Overview
With the development of Bluetooth Low Energy (BLE), a variety of Bluetooth ranging and positioning algorithms have emerged, including RSSI (received signal strength indication), AoA (angle of arrival), AoD (angle of departure), ToA (time of arrival), TDoA (time difference of arrival), and ToF (time of flight). These methods differ in implementation complexity, power consumption, and accuracy, so system designers choose an approach that matches budget and accuracy requirements. Among these, RSSI-based positioning is widely used because it offers low power consumption, low cost, and simple implementation. This article explains the principles of an RSSI positioning system.
What RSSI Represents
RSSI stands for Received Signal Strength Indication. It is an indicator of the received signal power at the radio link layer and can be used to assess link quality or adjust transmit power. RSSI-based positioning estimates the distance between a transmitter and a receiver by measuring signal attenuation and then uses those distance estimates for location computation. In typical BLE deployments, the transmitter is a Bluetooth beacon and the receiver is usually a smartphone.

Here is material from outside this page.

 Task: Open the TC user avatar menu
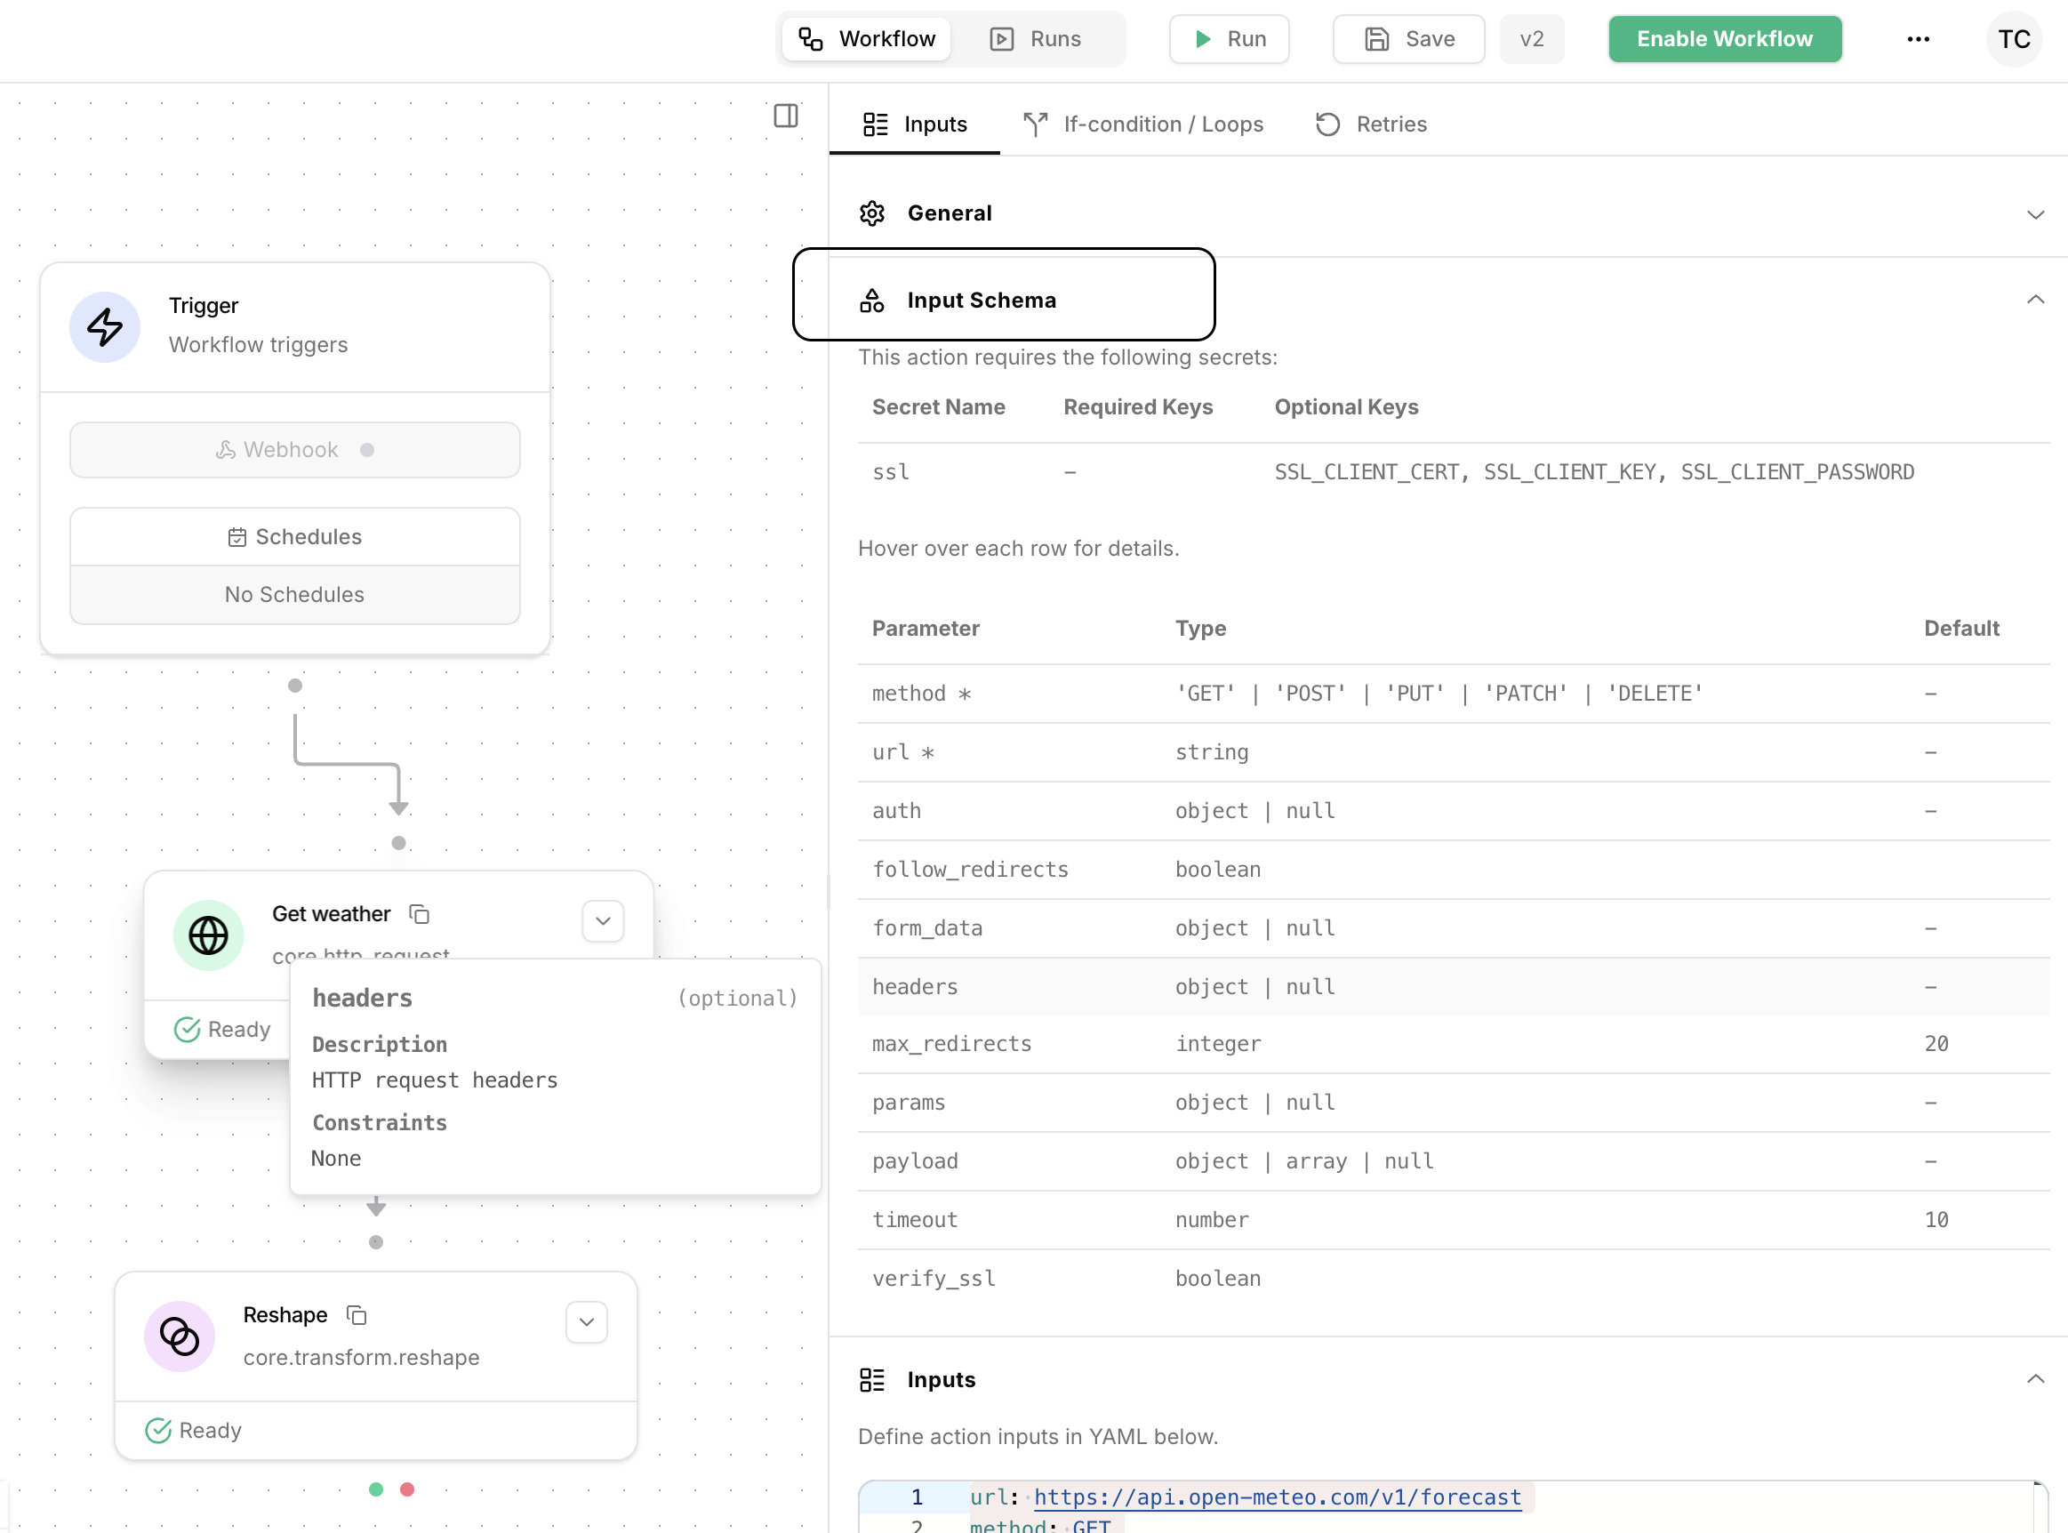pyautogui.click(x=2013, y=39)
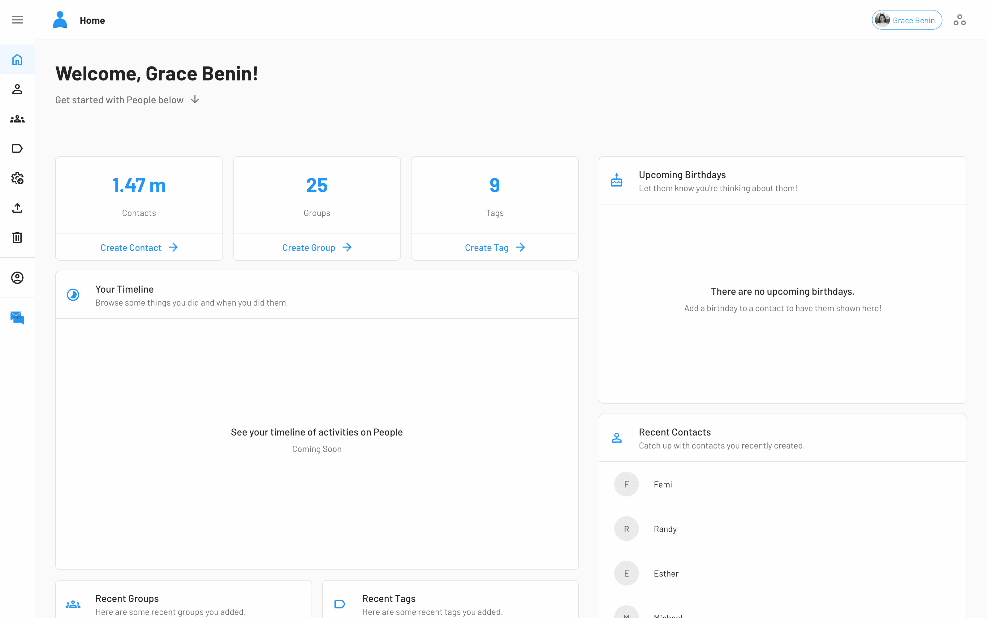Open the gear settings sidebar icon
This screenshot has width=987, height=618.
17,178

As a BLE device broadcasts, the farther the receiver is from the transmitter, the weaker the received RSSI value; the closer the receiver, the stronger the RSSI. Received RF signal levels are usually reported in dBm and are typically negative values: larger (less negative) values indicate stronger signals. RSSI values commonly fall in the range from 0 dBm to -100 dBm, where 0 dBm represents an idealized case that does not occur in practical deployments.
Detection Modes: Presence and Trilateration
Depending on application requirements, Bluetooth positioning is often classified into presence detection and trilateration. Presence detection is used for tasks such as patrol verification or attendance logging: a single transmitter and a single receiver can be sufficient to demonstrate presence within a defined area, and the underlying principle is simple.
Trilateration Using RSSI
Trilateration assumes fixed transmitter positions. For example, suppose three beacons are deployed at known coordinates BS1(x1, y1), BS2(x2, y2), and BS3(x3, y3). A receiver at point E measures the RSSI values from each beacon. By mapping those RSSI values to distance estimates and applying the three-point trilateration principle, the receiver position E(x, y) can be inferred from the intersections of the distance circles centered at each beacon.
Practical Considerations
Real-world implementations are more complex than the idealized description above. Algorithms must account for environment-dependent path-loss factors, multipath effects, and temporal noise. Filtering techniques are commonly applied to smooth RSSI measurements, and some systems combine RSSI-based estimates with inertial sensors to improve stability. Even with these measures, positions computed solely from Bluetooth RSSI are approximate and subject to errors introduced by the propagation environment.